Enter Analysis Inputs
Example Data Table
| Period | Treatment | Control | Phase |
|---|---|---|---|
| Week 1 | 120 | 98 | Pre |
| Week 2 | 124 | 100 | Pre |
| Week 3 | 123 | 101 | Pre |
| Week 4 | 126 | 103 | Pre |
| Week 5 | 128 | 104 | Pre |
| Week 6 | 127 | 105 | Pre |
| Week 7 | 142 | 107 | Post |
| Week 8 | 145 | 108 | Post |
| Week 9 | 149 | 110 | Post |
| Week 10 | 151 | 111 | Post |
| Week 11 | 154 | 112 | Post |
| Week 12 | 156 | 113 | Post |
Formula Used
1. Treatment change: Treatment Post Mean − Treatment Pre Mean
2. Control change: Control Post Mean − Control Pre Mean
3. Counterfactual post mean: Treatment Pre Mean + Control Change
4. Absolute effect: Observed Treatment Post Mean − Counterfactual Post Mean
5. Relative effect: (Absolute Effect ÷ Counterfactual Post Mean) × 100
6. Difference-in-differences estimate: (Treatment Post − Treatment Pre) − (Control Post − Control Pre)
7. Confidence interval: Effect ± z × Standard Error
This calculator uses a practical causal impact framework based on treatment and control trends. It is useful for structured impact screening, campaign evaluation, pricing studies, policy changes, and intervention reviews where a comparable control series exists.
How to Use This Calculator
- Enter a clear intervention name and the measured outcome metric.
- Paste the treatment series for both pre and post periods.
- Paste a comparable control series for the same periods.
- Make sure pre counts match, and post counts also match.
- Select the desired confidence level for interval estimation.
- Click the calculate button to view impact estimates.
- Review the observed, counterfactual, and uncertainty results.
- Use the CSV or PDF buttons to export findings.
Frequently Asked Questions
1. What does this calculator estimate?
It estimates the likely effect of an intervention by comparing treatment changes against control changes. This creates a practical counterfactual benchmark for the post period.
2. Why is a control series important?
A control series helps account for background movement unrelated to the intervention. Without it, ordinary trend changes can be mistaken for causal impact.
3. What is the counterfactual post mean?
It is the estimated post-intervention treatment outcome that would be expected if the intervention had not occurred, based on the observed control movement.
4. How should I choose the control group?
Choose a series that is unaffected by the intervention but behaves similarly before the intervention. Strong pre-period alignment improves credibility.
5. What does pre-period correlation show?

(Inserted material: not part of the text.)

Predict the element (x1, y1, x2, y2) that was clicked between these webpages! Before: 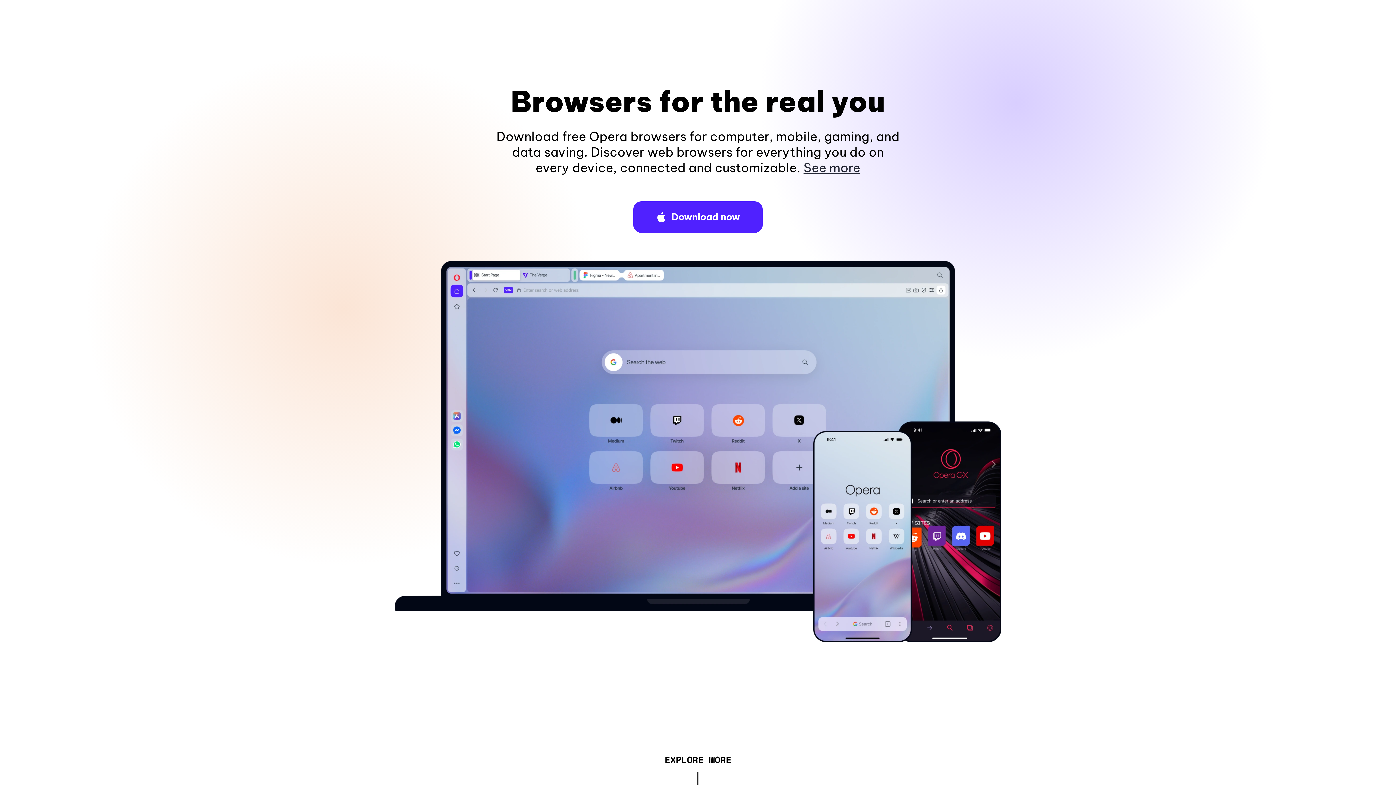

It shows how closely treatment and control moved together before the intervention. Higher positive correlation usually suggests a more reliable comparison structure.
6. Does this replace a full econometric model?

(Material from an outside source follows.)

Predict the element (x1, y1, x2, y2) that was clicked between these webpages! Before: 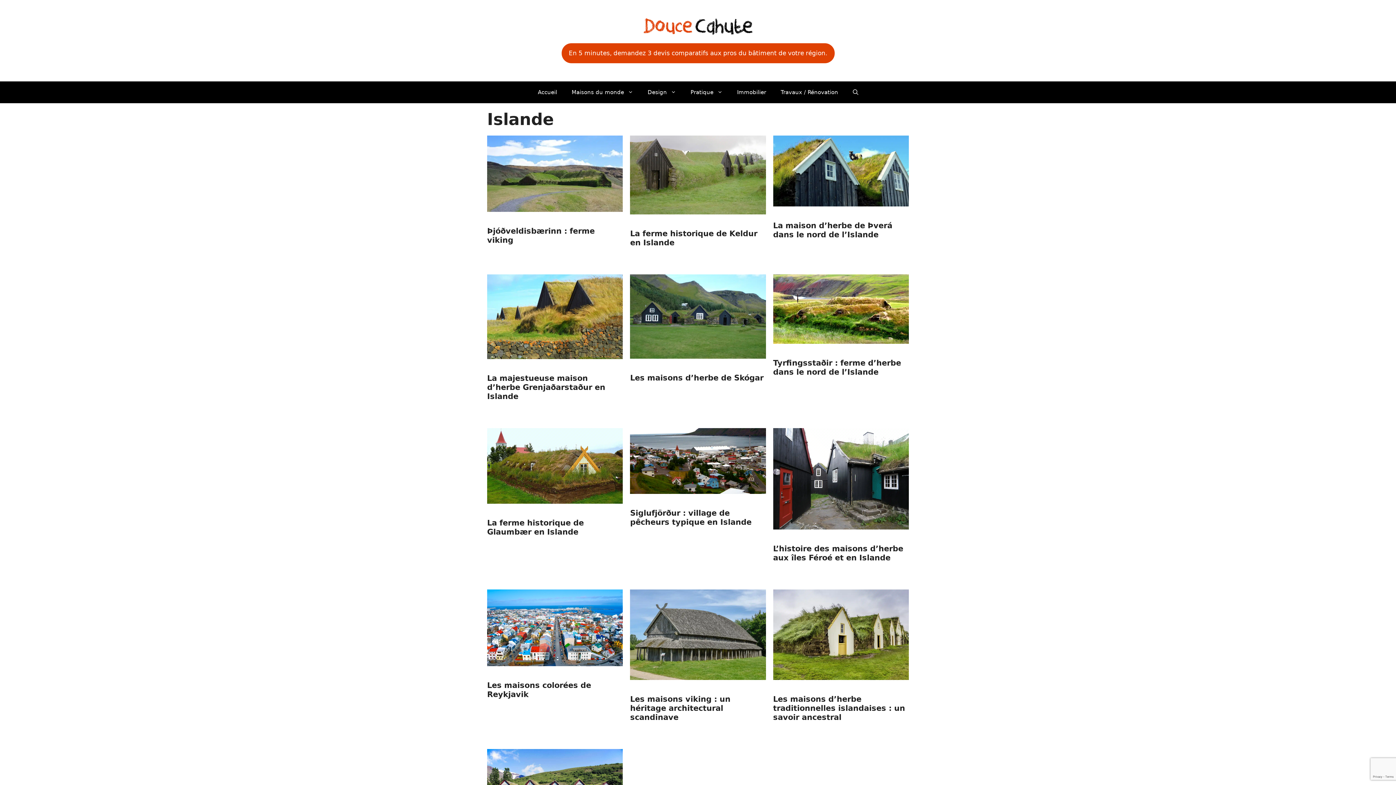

No. It is a strong screening and reporting tool, but complex studies may require regression, Bayesian structural time series, or additional diagnostics.

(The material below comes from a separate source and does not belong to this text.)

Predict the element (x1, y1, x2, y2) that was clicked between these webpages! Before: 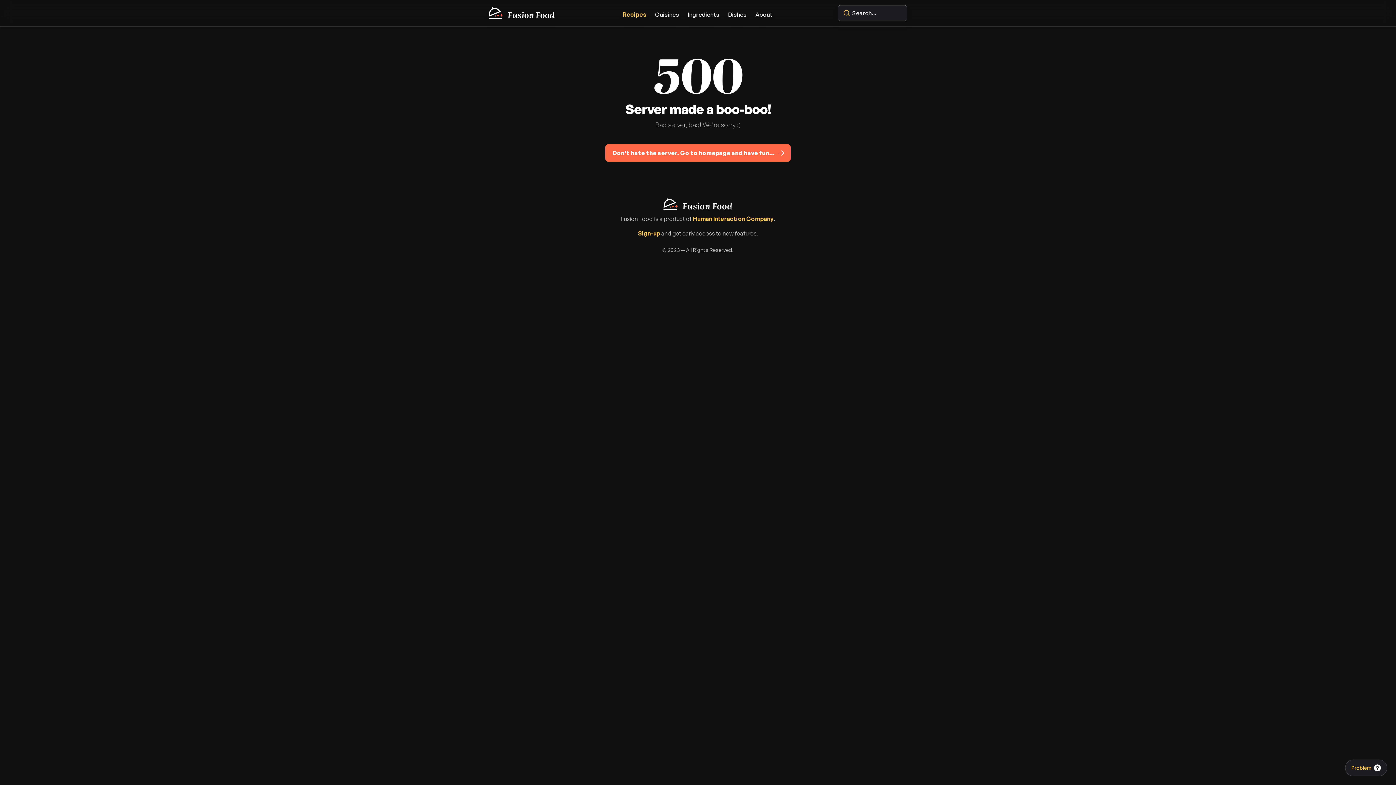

7. What if the confidence interval crosses zero?
That means the estimated impact is not clearly separated from zero at the chosen confidence level. The intervention may be weak, noisy, or uncertain.
8. Can I use daily, weekly, or monthly data?
Yes. The calculator works with any consistent time unit. Just ensure treatment and control periods are aligned and measured on the same scale.